[[ Page extract, beginning ]]

No other singer could have dreamed it up or dreamed of trying it. Leave it to the compelling mezzo-soprano Joyce DiDonato to open the deepest wells of human feeling and experience, of shimmering aspiration and shattering despair, spun out over 90 minutes of grippingly and magnificently performed music from across four centuries in Eden.
This theatricalized solo recital, in the midst of a world tour, landed at Berkeley’s Zellerbach Hall on Saturday, Jan. 21. The presenter, Cal Performances, is a co-commissioner of the work with five other organizations, including Stanford Live, which presented it on Friday, Jan. 20 at Bing Concert Hall.
DiDonato, equally effusive in song, in direct address to an audience, and in print, described herself in a program note as a “belligerent optimist” attuned to the “perfect balance, astonishing mystery, and guiding force of the Natural World.” While at one level Eden is about the existential anxieties raised by climate change and heightened by pandemic isolation, no programmatic label can account for its range and emotional reverberations.

[[ Page extract, end ]]
[[ Raw data, beginning ]]

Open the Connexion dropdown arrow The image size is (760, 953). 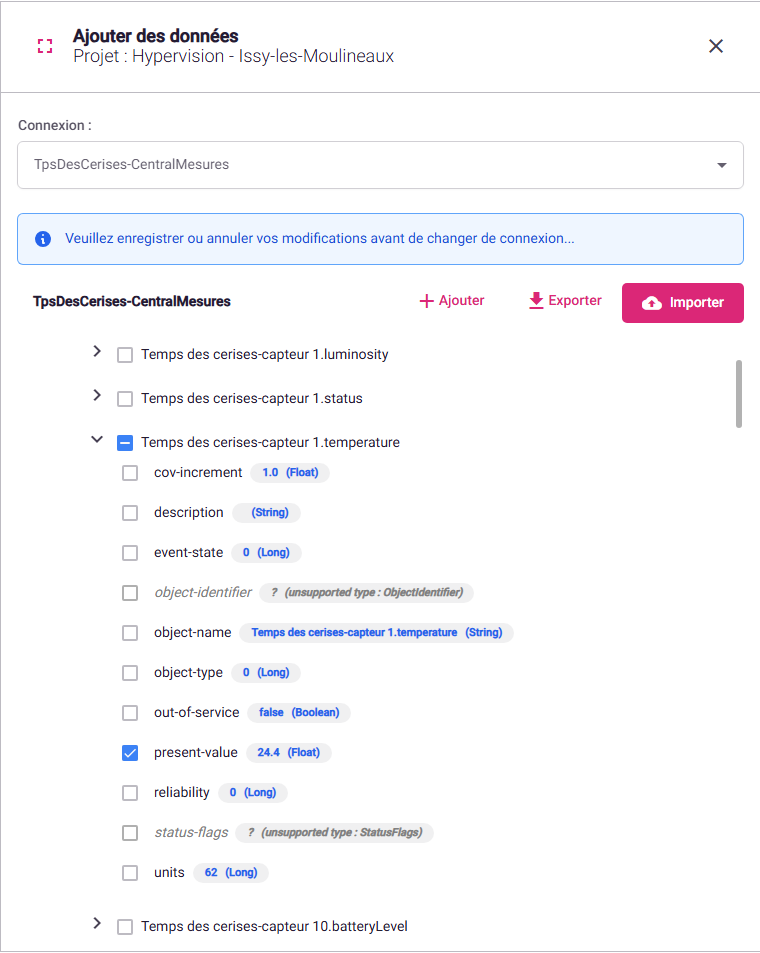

[[ Raw data, end ]]
[[ Raw data, beginning ]]

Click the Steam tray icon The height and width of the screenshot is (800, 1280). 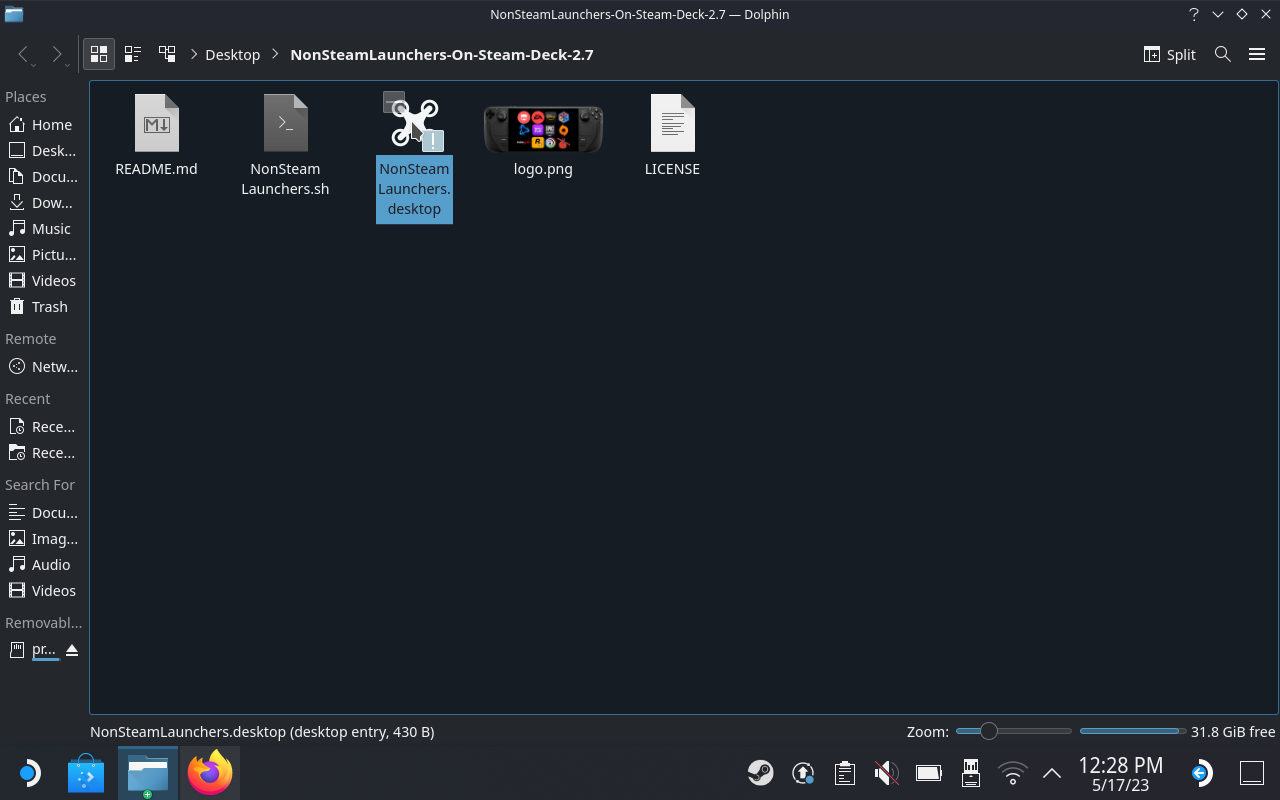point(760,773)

[[ Raw data, end ]]

[What you should do]
Copy the part of the review of Joyce DiDonato's Eden from "DiDonato, equally effusive" to "and emotional reverberations.", word for word.

[Exercise answer]
DiDonato, equally effusive in song, in direct address to an audience, and in print, described herself in a program note as a “belligerent optimist” attuned to the “perfect balance, astonishing mystery, and guiding force of the Natural World.” While at one level Eden is about the existential anxieties raised by climate change and heightened by pandemic isolation, no programmatic label can account for its range and emotional reverberations.